Large language models sometimes struggle to find the crucial pieces of evidence needed to solve a problem when that evidence is hidden within a lot of irrelevant information. They can get lost in the details and miss what’s truly important, even though they're generally capable of good reasoning.
What's the solution?
HiLight works by adding simple 'highlight' tags around the most important parts of the text *without* changing the text itself. It uses a separate, smaller program called an 'Emphasis Actor' that learns which parts of the text to highlight based on whether highlighting those parts helps the main language model (the 'Solver') get the right answer. This learning process doesn't require anyone to manually label what's important; it just uses the Solver's success or failure as feedback. The original language model remains unchanged, and only processes the highlighted text.
Why it matters?
This is important because it improves the performance of language models on tasks like recommending things or answering questions based on long documents. It also shows that the highlighting strategy isn't specific to one type of language model – it can work with different models, even those accessed through an online service, suggesting it’s learning a general skill for identifying key evidence.
Abstract
Large Language Models (LLMs) can reason well, yet often miss decisive evidence when it is buried in long, noisy contexts. We introduce HiLight, an Evidence Emphasis framework that decouples evidence selection from reasoning for frozen LLM solvers.
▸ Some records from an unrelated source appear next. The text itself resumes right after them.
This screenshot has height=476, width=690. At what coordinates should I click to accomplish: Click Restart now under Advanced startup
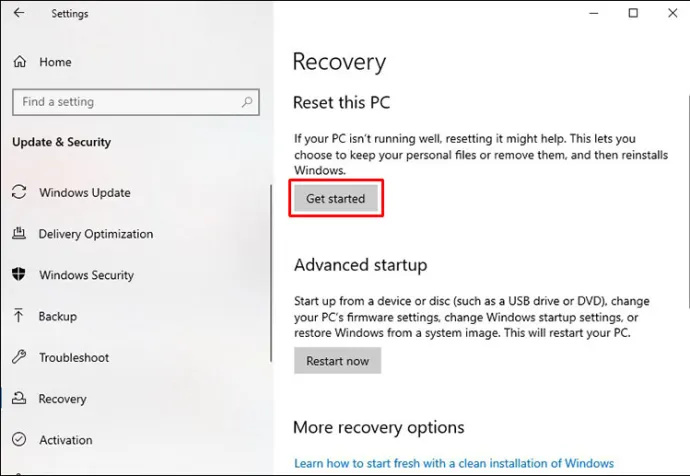pyautogui.click(x=338, y=361)
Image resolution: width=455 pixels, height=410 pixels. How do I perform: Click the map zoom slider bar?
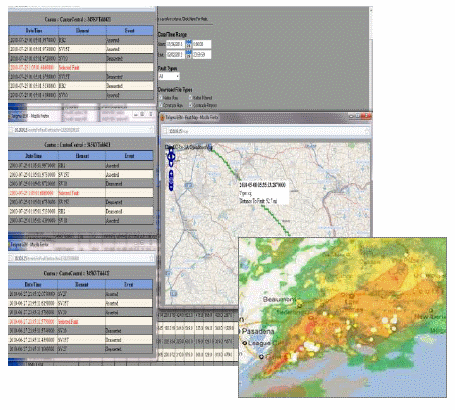(171, 180)

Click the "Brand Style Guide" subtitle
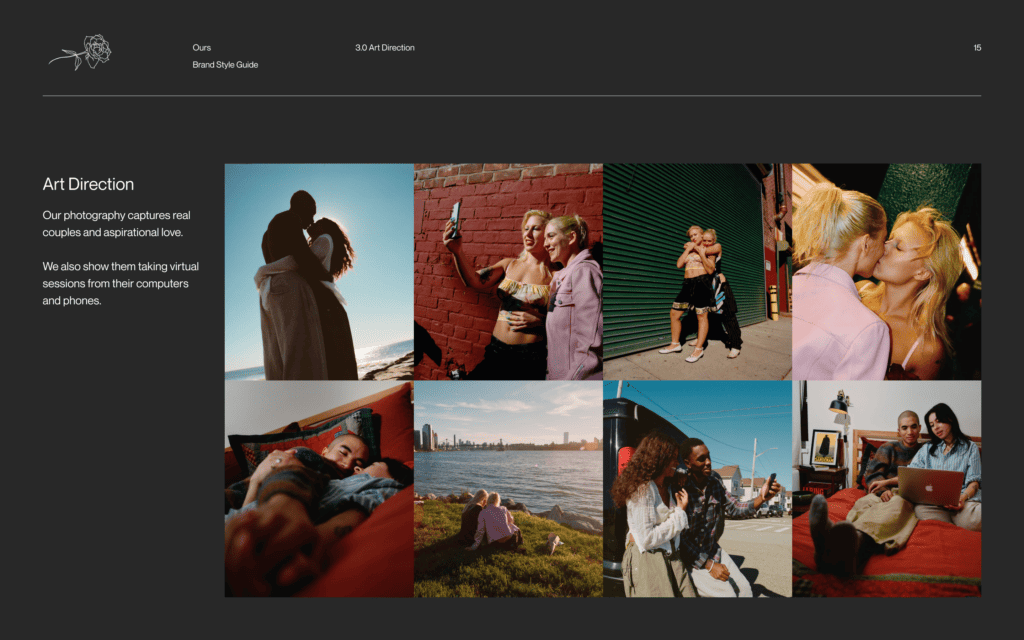[x=225, y=65]
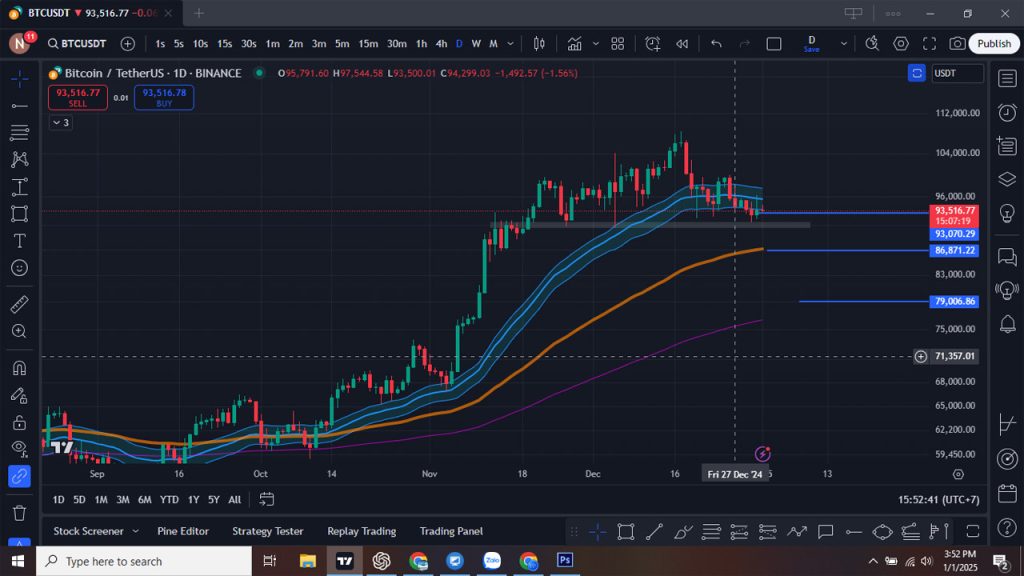Pick the Measure ruler tool

tap(19, 306)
HiLight avoids compressing or rewriting the input, which can discard or distort evidence, by training a lightweight Emphasis Actor to insert minimal highlight tags around pivotal spans in the unaltered context. A frozen Solver then performs downstream reasoning on the emphasized input. We cast highlighting as a weakly supervised decision-making problem and optimize the Actor with reinforcement learning using only the Solver's task reward, requiring no evidence labels and no access to or modification of the Solver. Across sequential recommendation and long-context question answering, HiLight consistently improves performance over strong prompt-based and automated prompt-optimization baselines. The learned emphasis policy transfers zero-shot to both smaller and larger unseen Solver families, including an API-based Solver, suggesting that the Actor captures genuine, reusable evidence structure rather than overfitting to a single backbone.